Letter from the Chief Inspector of General Practice
We carried out an announced comprehensive inspection at Favell Plus Surgery on 22 June 2017. The overall rating for the practice was requires improvement. The full comprehensive report on the June 2017 inspection can be found by selecting the ‘all reports’ link for Favell Plus Surgery on our website at www.cqc.org.uk.
This inspection was an announced focused inspection carried out on 22 March 2018 to confirm that the practice had carried out their plan to meet the legal requirements in relation to the breaches of regulation that we identified in our previous inspection on 22 June 2017. This report covers our findings in relation to those requirements and also additional improvements made since our last inspection.
On this focused inspection we found that the practice had made improvements since our previous inspection and were now meeting the regulation that had previously been breached.
The practice is now rated as good for providing safe and well-led services. As this applies to everyone using the practice, the population group ratings have been updated to reflect this. Overall the practice is now rated as good.
Our key finding was as follows:
- The practice had effective governance arrangements in place to ensure patient safety alerts were managed appropriately and staff took action to keep patients safe.
Additionally where we previously told the practice they should make improvements our key findings were as follows:
- A fire drill had been completed and documented.
- There was evidence the practice involved patients and was developing engagement with its Patient Participation Group (PPG). (The PPG is a community of patients who work with the practice to discuss and develop the services provided).
- The practice discussed their below average satisfaction scores from the National GP Patient Surveys published in January and July 2017. They demonstrated they had taken action to respond to these in an attempt to improve future results. We saw their focus had been on improving patients’ overall experience of the practice. This included employing three new reception staff in July 2017, increasing the overall availability of the team by 40 hours each week. An additional telephone line was installed to increase the call handling capacity of the reception team, especially at peak times. The recruitment of a new GP in December 2017 had provided an additional 24 pre-bookable appointments each week and increased the availability of same day appointments. The nursing team rotas had been reviewed and altered to increase the availability of late afternoon appointments to better meet the needs of working age patients. One of the practice nurses was now working an additional seven hours each week to assist with this.

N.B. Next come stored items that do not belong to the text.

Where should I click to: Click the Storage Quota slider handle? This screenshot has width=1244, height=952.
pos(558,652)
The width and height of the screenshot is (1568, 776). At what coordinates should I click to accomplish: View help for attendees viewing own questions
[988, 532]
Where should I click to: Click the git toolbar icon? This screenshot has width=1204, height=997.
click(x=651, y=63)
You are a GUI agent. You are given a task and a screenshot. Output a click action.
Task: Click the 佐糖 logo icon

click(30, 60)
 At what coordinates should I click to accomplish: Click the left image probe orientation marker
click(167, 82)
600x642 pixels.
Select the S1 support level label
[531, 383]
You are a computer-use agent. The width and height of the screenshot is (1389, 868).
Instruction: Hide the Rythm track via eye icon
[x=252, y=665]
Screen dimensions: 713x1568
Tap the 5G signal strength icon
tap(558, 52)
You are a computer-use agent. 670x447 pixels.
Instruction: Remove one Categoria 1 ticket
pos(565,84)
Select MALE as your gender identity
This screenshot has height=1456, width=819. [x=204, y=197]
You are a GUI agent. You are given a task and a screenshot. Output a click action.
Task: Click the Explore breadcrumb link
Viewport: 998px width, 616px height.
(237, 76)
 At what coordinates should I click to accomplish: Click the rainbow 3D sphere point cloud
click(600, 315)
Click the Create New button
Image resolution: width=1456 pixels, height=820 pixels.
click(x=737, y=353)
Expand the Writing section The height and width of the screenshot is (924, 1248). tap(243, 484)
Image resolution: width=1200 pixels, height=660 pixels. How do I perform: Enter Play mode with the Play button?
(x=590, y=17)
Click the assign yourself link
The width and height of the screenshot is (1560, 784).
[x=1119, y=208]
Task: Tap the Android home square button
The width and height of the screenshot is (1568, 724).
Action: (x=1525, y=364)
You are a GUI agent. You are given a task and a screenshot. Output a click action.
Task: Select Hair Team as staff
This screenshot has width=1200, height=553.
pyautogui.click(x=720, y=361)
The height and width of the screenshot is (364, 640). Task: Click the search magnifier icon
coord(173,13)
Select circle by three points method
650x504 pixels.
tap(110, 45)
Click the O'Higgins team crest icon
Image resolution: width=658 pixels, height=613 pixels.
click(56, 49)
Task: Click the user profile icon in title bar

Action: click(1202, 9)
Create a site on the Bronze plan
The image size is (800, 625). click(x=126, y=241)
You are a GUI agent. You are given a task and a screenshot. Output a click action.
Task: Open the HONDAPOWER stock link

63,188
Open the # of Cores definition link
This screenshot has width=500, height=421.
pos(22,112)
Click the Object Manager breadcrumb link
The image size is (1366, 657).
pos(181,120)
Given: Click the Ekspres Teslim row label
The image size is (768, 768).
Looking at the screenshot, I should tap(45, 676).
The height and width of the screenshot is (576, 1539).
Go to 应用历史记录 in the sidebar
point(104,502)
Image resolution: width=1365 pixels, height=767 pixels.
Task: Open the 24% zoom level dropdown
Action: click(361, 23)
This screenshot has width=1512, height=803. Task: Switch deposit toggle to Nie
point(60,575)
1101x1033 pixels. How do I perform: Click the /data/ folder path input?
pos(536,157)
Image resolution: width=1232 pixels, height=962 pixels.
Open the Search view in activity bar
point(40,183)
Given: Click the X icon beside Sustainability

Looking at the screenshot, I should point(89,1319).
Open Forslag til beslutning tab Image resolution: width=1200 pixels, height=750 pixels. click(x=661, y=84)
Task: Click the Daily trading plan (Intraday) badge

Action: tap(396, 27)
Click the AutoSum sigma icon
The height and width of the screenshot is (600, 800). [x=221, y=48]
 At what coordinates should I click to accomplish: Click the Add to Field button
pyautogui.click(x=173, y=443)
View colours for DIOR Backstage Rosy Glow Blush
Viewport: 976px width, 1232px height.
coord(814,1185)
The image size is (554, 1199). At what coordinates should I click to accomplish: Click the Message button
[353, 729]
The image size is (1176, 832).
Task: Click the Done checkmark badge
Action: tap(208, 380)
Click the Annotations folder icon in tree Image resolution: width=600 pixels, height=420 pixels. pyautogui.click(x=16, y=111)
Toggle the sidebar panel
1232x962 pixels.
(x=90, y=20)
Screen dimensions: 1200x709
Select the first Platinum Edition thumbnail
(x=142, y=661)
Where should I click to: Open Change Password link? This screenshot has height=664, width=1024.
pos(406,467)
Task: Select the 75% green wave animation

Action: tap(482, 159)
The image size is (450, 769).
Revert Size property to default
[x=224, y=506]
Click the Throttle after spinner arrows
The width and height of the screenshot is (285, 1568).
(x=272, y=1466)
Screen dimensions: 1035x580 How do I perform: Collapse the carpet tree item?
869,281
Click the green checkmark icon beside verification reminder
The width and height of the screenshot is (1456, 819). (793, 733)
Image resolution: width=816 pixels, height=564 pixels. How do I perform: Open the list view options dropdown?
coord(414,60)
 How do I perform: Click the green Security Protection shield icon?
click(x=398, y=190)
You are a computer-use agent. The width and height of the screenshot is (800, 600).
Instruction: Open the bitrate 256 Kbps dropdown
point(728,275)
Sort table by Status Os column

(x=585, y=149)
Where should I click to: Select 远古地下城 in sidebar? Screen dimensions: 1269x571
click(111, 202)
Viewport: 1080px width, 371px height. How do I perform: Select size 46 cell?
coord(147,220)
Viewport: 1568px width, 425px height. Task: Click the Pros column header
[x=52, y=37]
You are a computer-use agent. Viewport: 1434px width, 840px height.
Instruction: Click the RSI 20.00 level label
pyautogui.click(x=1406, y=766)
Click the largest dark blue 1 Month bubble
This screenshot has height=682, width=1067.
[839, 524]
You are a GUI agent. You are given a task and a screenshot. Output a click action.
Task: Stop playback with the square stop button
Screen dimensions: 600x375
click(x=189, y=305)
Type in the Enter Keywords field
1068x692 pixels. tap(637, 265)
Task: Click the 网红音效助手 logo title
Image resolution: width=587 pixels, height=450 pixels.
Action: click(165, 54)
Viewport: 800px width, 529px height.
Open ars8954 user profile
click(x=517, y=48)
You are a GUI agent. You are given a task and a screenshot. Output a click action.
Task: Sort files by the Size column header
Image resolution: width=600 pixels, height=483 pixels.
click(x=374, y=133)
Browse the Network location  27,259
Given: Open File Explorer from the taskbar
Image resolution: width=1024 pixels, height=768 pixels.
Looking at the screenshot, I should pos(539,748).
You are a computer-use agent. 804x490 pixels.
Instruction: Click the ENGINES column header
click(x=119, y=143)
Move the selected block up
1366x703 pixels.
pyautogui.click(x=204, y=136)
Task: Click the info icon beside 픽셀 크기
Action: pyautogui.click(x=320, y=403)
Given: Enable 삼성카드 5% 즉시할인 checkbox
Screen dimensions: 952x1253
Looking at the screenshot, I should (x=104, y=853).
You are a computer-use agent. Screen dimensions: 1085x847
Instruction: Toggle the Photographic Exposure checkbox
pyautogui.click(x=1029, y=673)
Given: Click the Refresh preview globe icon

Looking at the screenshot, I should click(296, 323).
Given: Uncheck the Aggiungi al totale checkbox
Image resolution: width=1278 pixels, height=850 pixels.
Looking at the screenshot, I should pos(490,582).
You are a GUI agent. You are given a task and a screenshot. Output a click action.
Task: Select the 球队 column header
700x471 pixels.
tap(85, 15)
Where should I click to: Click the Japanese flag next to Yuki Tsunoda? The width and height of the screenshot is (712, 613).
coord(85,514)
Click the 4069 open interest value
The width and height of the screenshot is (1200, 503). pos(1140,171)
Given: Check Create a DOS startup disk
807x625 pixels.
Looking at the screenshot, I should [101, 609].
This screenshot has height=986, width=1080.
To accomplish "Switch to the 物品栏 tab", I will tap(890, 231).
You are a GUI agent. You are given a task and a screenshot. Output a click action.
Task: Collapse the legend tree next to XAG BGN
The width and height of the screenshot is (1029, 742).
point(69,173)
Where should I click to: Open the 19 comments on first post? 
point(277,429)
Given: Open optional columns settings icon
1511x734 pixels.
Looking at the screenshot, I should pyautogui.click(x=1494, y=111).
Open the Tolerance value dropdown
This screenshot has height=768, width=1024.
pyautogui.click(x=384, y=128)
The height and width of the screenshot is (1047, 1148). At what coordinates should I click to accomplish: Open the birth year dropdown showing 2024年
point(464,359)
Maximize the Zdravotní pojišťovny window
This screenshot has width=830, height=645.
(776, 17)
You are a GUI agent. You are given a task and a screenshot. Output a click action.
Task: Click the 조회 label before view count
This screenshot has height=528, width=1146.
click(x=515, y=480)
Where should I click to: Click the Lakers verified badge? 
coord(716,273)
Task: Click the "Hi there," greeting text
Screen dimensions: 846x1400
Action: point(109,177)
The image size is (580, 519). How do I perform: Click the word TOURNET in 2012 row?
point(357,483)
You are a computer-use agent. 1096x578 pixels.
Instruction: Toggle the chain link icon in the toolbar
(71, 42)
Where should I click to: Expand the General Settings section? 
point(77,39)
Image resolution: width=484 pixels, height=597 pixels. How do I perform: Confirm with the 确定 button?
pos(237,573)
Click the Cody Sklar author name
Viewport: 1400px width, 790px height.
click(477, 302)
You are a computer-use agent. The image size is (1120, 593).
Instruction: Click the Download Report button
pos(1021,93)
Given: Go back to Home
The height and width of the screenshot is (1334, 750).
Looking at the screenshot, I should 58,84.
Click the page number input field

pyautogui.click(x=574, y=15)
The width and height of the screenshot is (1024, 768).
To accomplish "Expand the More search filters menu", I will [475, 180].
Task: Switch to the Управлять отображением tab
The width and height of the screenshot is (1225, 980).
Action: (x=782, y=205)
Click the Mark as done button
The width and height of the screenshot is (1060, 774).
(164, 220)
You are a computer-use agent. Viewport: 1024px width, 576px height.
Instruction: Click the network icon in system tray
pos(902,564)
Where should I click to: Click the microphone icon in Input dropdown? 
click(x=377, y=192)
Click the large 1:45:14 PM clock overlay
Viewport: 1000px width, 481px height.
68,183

- Following our inspection in June 2017 a practice nurse had been appointed as the practice’s carers’ lead (or champion) responsible for providing useful and relevant information to those patients. The relevant staff we spoke with told us their priority since our last inspection had been to ensure the practice’s carers register (those patients on the practice list identified as carers) was correct and accurately reflected those patients who were active in a carer role. We saw a piece of work had been completed to achieve that. Staff told us the focus moving forward was to identify more carers in the practice’s patient population. At the time of this focused inspection on 22 March 2018 the practice had identified 61 patients on the practice list as carers. This was approximately 0.7% of the practice’s patient list. Of those, 40 (66%) had been invited for and 24 had accepted and received a health review since 1 April 2017. Twelve of those patients were referred to Northamptonshire Carers (a local support organisation). A dedicated carers’ notice board was prominently displayed in the patient waiting area and provided considerable information and advice including signposting carers to support services. A notice in the practice and on their website invited patients who identified as carers to make themselves known to the practice to ensure they received the appropriate support.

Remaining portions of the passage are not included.